**GOAL OF THE EXERCISE**
Write only how many lines in this data include "agent".

**MATERIAL SUPPLIED**
.....

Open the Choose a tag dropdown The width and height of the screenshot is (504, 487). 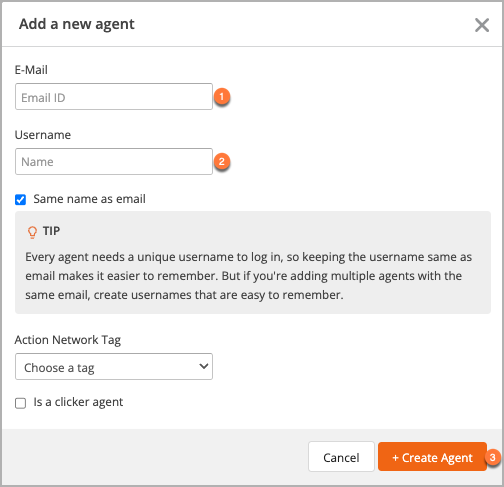(x=114, y=367)
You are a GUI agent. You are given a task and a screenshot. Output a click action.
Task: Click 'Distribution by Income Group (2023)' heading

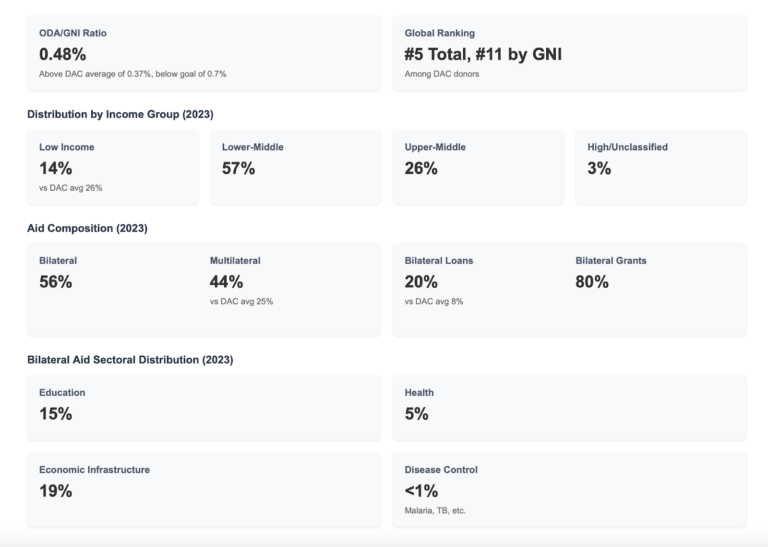click(120, 114)
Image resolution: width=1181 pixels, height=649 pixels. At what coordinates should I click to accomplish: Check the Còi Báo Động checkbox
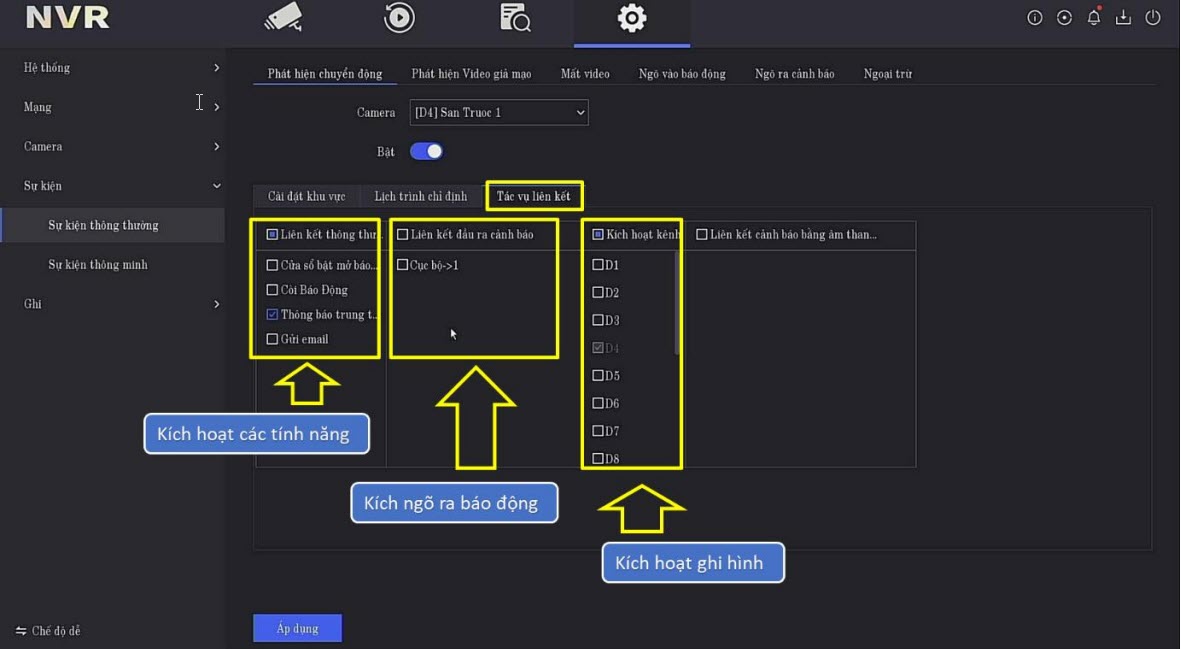click(x=273, y=290)
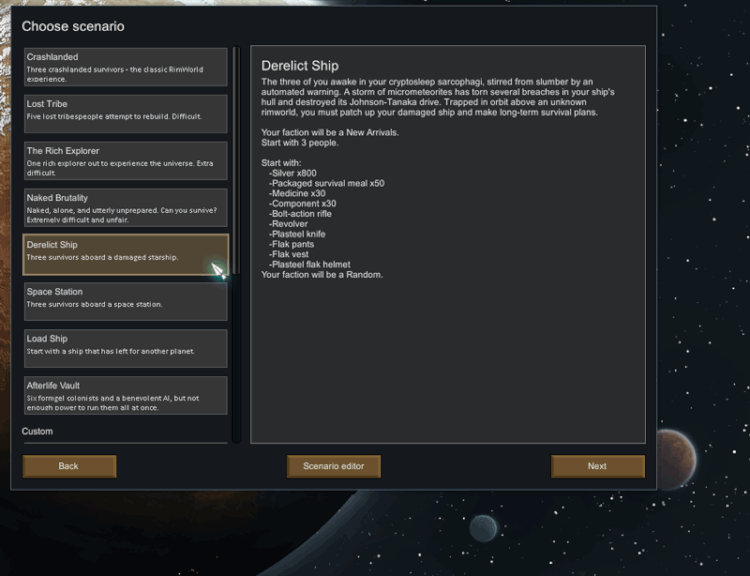The width and height of the screenshot is (750, 576).
Task: Click the Back button
Action: (x=69, y=466)
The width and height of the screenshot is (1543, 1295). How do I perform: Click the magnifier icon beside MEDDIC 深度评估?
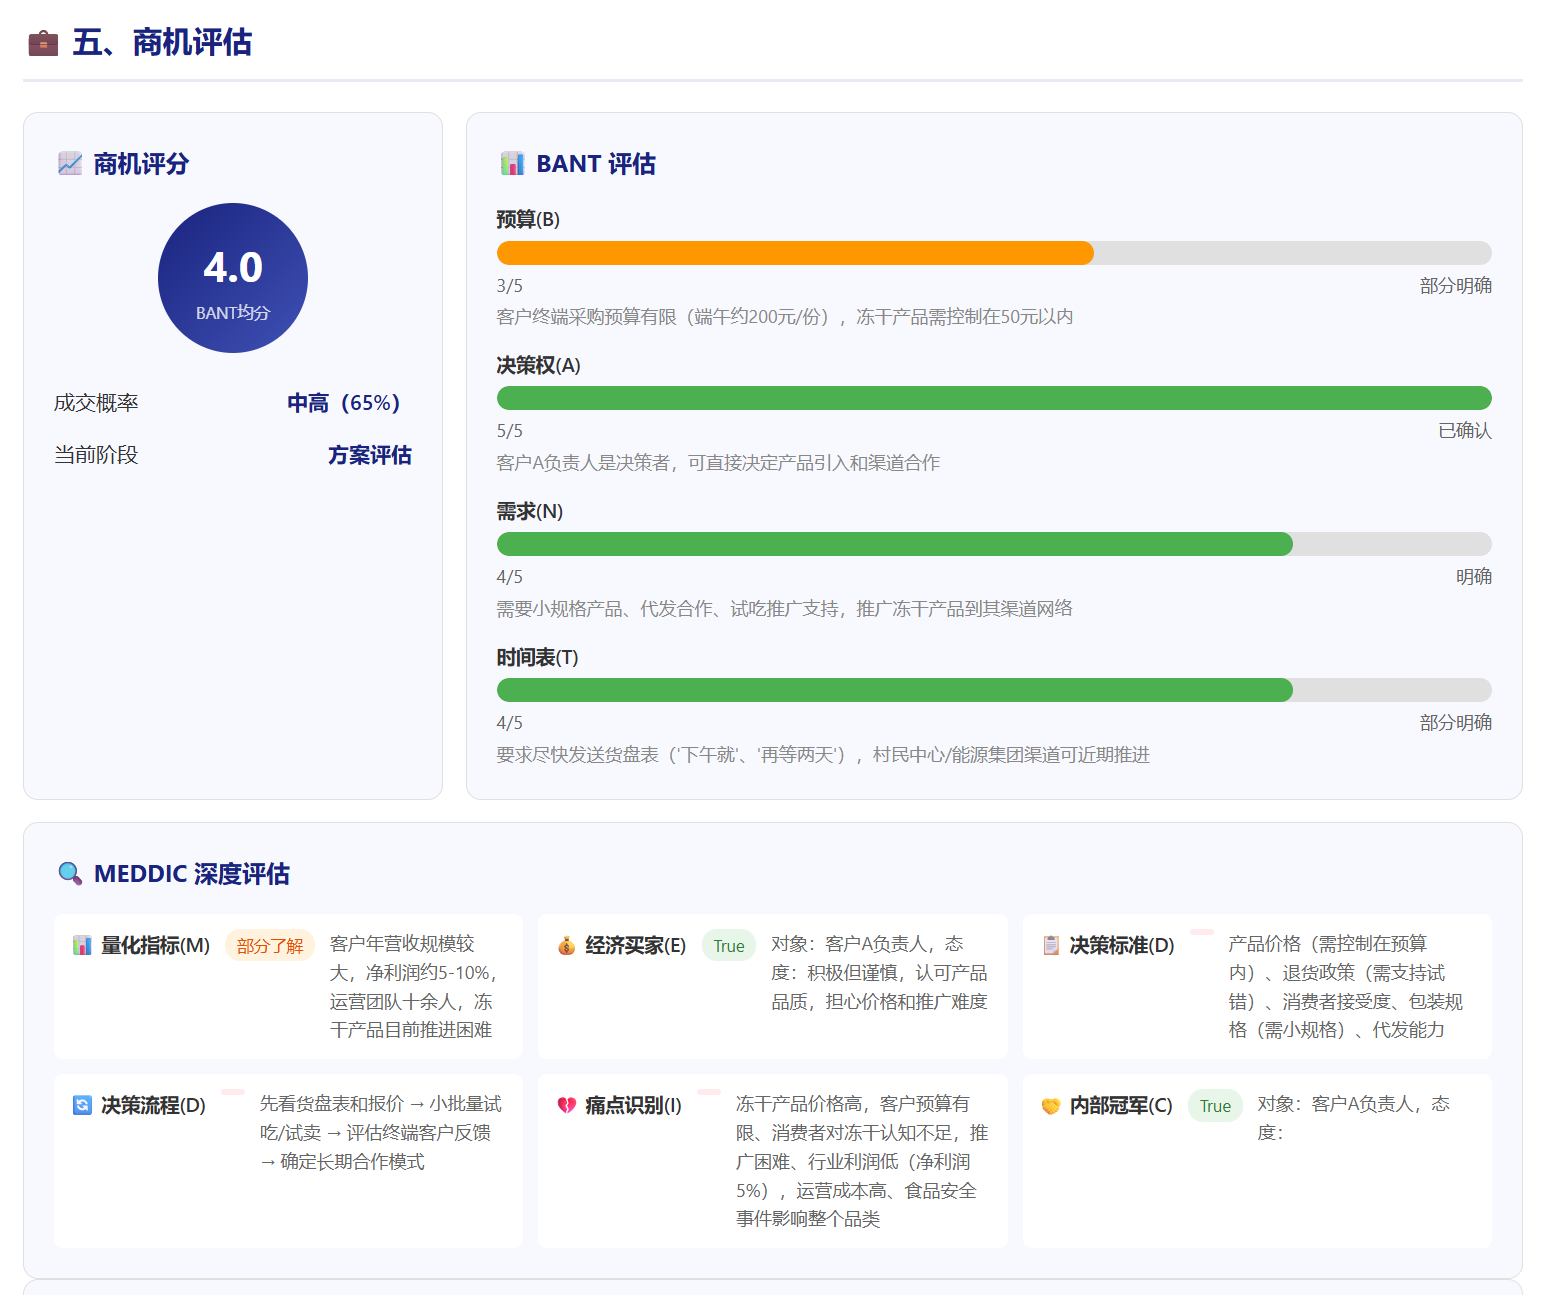(70, 874)
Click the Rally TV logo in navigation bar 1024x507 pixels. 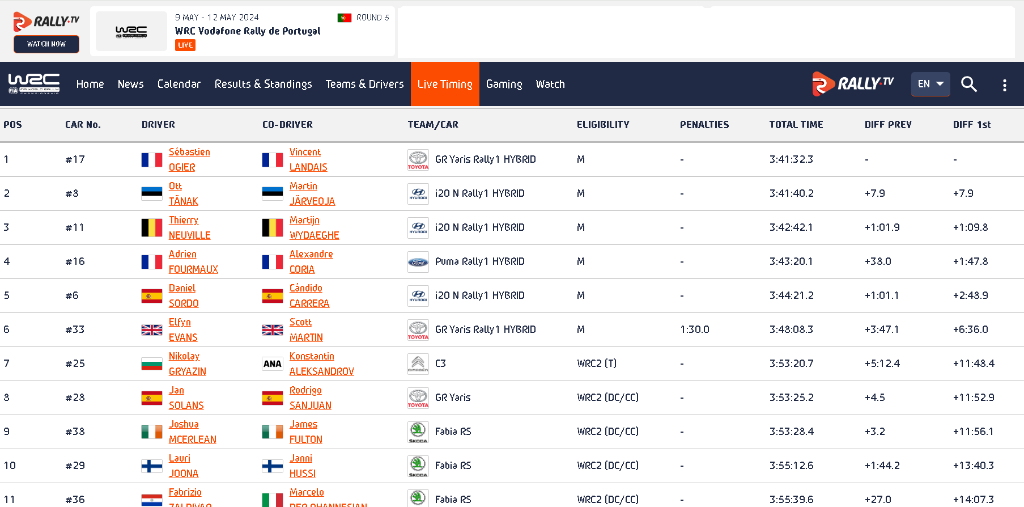(x=853, y=84)
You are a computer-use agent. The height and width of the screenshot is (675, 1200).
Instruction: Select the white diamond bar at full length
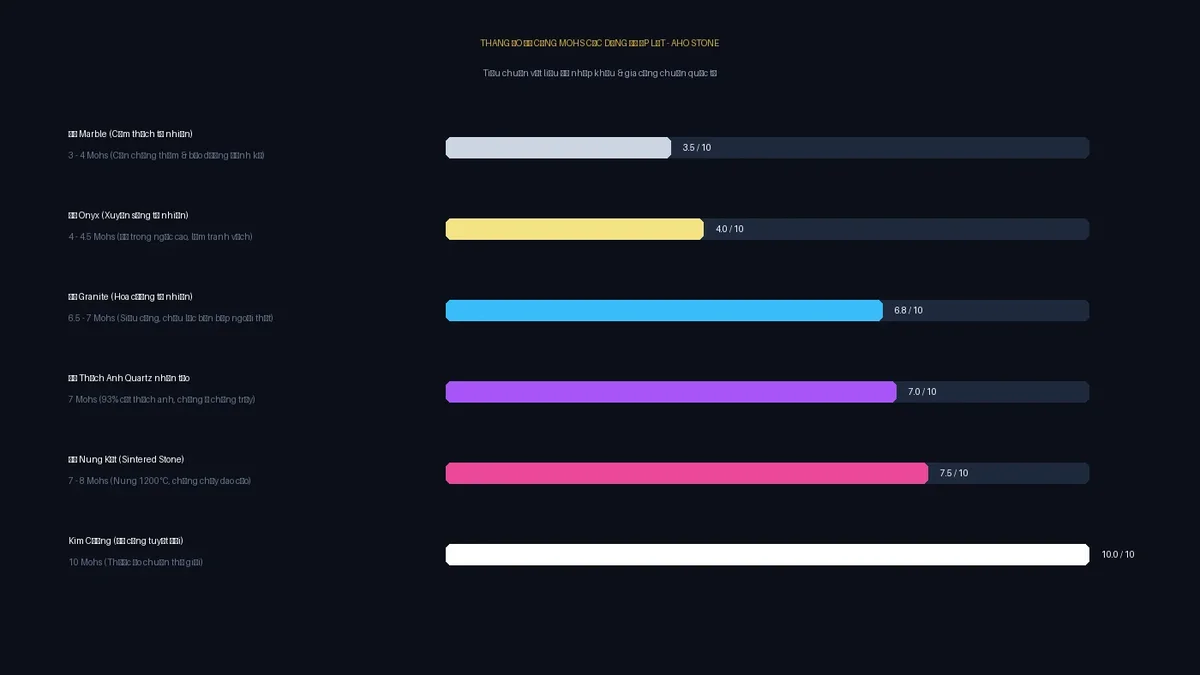pos(767,554)
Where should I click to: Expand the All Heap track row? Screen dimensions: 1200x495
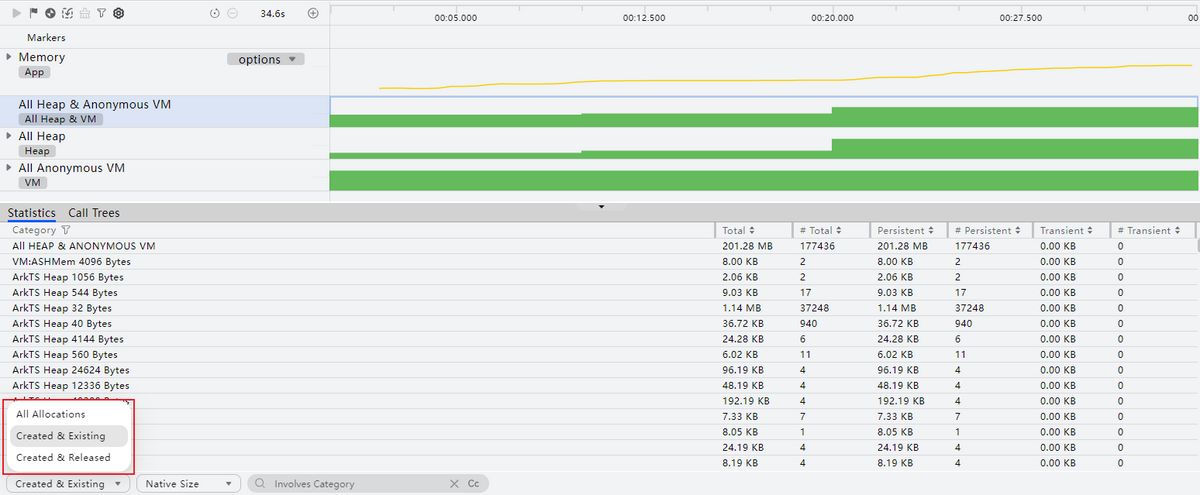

.....

**RESPONSE FOR THIS EXERCISE**
2